O que foi comunicado pelo 193 como um incêndio em creche não passava de pequeno vazamento; crianças gostaram da companhia dos bombeiros
Foto: Charley Garrido/vc repórter
Foto: Charley Garrido/vc repórter
Uma caminhonete e dois caminhões do Corpo de Bombeiros de Sousa, na Paraíba, partem em disparada rumo ao bairro Sorrilândia II. "Incêndio na creche Leopoldina", informava a chamada irradiada pelo 193 minutos antes, às 14h05.
Quando chegaram ao local, os 14 bombeiros destacados se surpreenderam com o alarme falso: era apenas um pequeno vazamento de gás, imediatamente remediado com a vedação de um registro. Durante os próximos 60 minutos, eles trocaram a tensão do dia a dia por uma parte da tarde na companhia de mais de 30 crianças da creche municipal.
"Os bombeiros não pouparam as energias. Mostraram as viaturas, os equipamentos, tiraram fotos, carregaram as crianças no colo. A meninada fez uma festa danada", conta o major Carlos Jean, comandante da 1ª Companhia do Corpo de Bombeiros de Sousa. No dia do episódio, última sexta-feira, 10, ele estava em trabalho administrativo e não presenciou a interação. Isso não o impediu, contudo, de ouvir os relatos emocionados de seus homens, que saíram do local por volta das 15h10.

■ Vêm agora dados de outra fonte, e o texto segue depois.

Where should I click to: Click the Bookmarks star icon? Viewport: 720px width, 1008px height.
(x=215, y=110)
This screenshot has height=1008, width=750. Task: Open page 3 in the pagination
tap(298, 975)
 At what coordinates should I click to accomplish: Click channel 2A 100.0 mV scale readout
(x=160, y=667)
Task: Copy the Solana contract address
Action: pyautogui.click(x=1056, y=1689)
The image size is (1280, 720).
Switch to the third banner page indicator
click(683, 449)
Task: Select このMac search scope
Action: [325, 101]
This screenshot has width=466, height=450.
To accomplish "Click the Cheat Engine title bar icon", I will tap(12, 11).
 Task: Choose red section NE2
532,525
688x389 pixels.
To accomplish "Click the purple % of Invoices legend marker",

Jean explica que, normalmente, o trem de socorro, como é chamado o conjunto da caminhonete de busca e salvamento e dos caminhões de combate a incêndios e resgate, é acionado em casos de capotamentos de veículos, incêndios de grandes proporções, tentativas de suicídios, rebeliões, dentre outros. Muito diferente do ocorrido na creche. Ao todo, os veículos são tripulados por 13 homens, comandados por um oficial.
Apesar de inusitada, a atitude de seus homens não surpreendeu o major. "Vejo os bombeiros daqui como uma família. São pessoas boas, sensíveis, excelentes pais de família que se sentiram no cumprimento do dever".